Little known to those that walk and ride in these mountains is that mountain rescue in the United Kingdom would change forever here in the early hours of March 14th 1951.
The events of that day and what was learned from it, would shape how both people, whether military or civilian, would be extracted from the mountains when they could no longer do so under their own power.
A cursory glance at crash sites in the UK show a considerable quantity of wrecks. RAF Mountain Rescue would be the result of this, but in reality, it was merely a team that used equipment already available, and little or no specialist training. These men would be relied upon to use that equipment regardless of the time of year or the location of the crash.
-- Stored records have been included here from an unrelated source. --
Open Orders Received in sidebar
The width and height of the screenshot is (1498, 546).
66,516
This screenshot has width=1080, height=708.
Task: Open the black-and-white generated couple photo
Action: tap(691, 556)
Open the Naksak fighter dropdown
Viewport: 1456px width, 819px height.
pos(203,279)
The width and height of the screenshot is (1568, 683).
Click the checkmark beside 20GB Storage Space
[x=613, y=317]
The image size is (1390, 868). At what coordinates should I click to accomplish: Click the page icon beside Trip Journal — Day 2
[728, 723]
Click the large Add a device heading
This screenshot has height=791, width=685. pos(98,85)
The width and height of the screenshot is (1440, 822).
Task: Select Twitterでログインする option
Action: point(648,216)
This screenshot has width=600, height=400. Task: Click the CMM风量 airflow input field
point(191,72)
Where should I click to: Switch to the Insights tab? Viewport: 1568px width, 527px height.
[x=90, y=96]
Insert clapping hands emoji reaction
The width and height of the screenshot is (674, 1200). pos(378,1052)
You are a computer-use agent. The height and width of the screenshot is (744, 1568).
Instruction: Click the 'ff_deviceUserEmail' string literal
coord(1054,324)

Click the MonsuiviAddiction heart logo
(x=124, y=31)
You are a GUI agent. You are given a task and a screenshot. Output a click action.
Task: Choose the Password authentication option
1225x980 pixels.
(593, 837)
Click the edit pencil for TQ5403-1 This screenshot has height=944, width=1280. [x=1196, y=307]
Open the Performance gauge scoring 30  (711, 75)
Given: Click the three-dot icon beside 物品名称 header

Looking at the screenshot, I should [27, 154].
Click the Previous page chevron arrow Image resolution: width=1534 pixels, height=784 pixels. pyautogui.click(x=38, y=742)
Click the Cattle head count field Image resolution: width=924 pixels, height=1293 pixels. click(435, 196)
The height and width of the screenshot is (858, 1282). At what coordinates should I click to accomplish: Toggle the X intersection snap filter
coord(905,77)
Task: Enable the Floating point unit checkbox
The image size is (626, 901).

That lack of specialist equipment or training would come into sharp focus before the sun had risen on March 14th 1951 when the four-engined heavy bomber would slam into the summit of Beinn Eighe above the now infamous Triple Buttress.
The low cloud and harsh winter conditions would hide the crash site for a full two weeks until rescue teams arrived.
This team would then spend the next five months working their way tirelessly back and forth from the crash site until all eight bodies had been recovered.

It was only in the aftermath of this tragedy that the lack of specialist training and equipment was brought into sharp focus.
All this is narrated by David “Heavy” Whalley who has been involved in the RAF Mountain Rescue team for 36 years. He is also the eyes and the voice of a place with a very important historical legacy.